Ma la sorpresa maggiore riguarda il Tesoro, per quella posizione Trump sta pensando a Steven Mnuchin, finanziere che ha lavorato per 17 anni a Goldman Sachs e che ora è CEO di una società  di consulenza in ambito finanziario, la Dune Capital Management e che in passato ha lavorato anche per un hedge fund di proprietà  di George Soros.
In alternativa, sempre per il Tesoro, circola anche il nome di Jamie Dimon   che è “solo” il   capo di JPMorgan Chase.
Questo dovrebbe essere sufficiente per fugare i dubbi riguardanti il fatto che Trump abbia intenzione di non fare sconti a Wall Street; non ne farà : farà  tutto quello che chiederanno.
Anche al Dipartimento dell’Energia potrebbe andare una figura sicuramente anti-establishment che non ha nulla a che fare con le banche e con i poteri forti come il petroliere e amico personale del Presidente Harold Hamm, a capo della Continental Resources dell’Oklahoma, una compagnia che si occupa di estrarre il shale oil tramite il fracking.
Questa settimana Hamm ha già  dato la sveglia a Trump chiedendo al Presidente di abrogare le leggi che regolamentano le trivellazioni per la produzione di idrocarburi sostenendo che il Governo sta facendo collassare il settore della produzione energetica.
Tra le altre cose Hamm è uno che sostiene che il riscaldamento globale non è il problema principale del Mondo, che è invece il terrorismo islamico.
Serve altro?
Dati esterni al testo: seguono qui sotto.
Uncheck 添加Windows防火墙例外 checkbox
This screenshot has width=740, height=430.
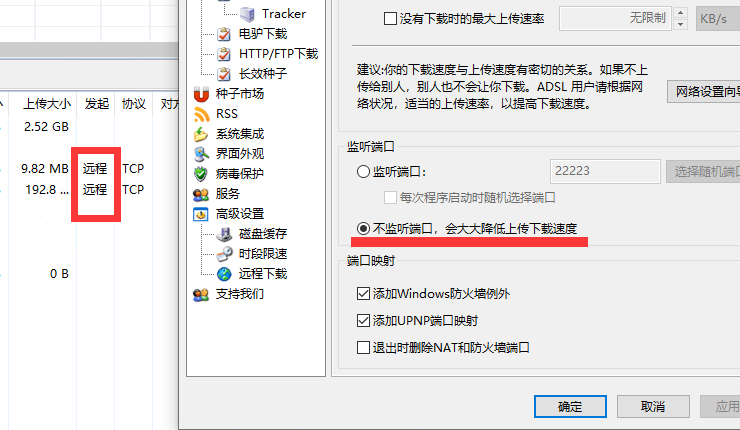[x=363, y=294]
Ad esempio David Malpass che è il capo del Transition team per gli affari economici e il dipartimento del Tesoro, ovvero colui che si occuperà  del periodo di transizione da qui al 20 gennaio.
Malpass è ex chief economist a Bear Stearns, la banca che il cui crack nel 2008 (prima di Lehman Brothers) innescò la crisi finanziaria.
Infine un posticino potrebbe spuntare anche per Sarah Palin, l’ex governatrice dell’Alaska e leader del partito ultra populista dei Tea Party.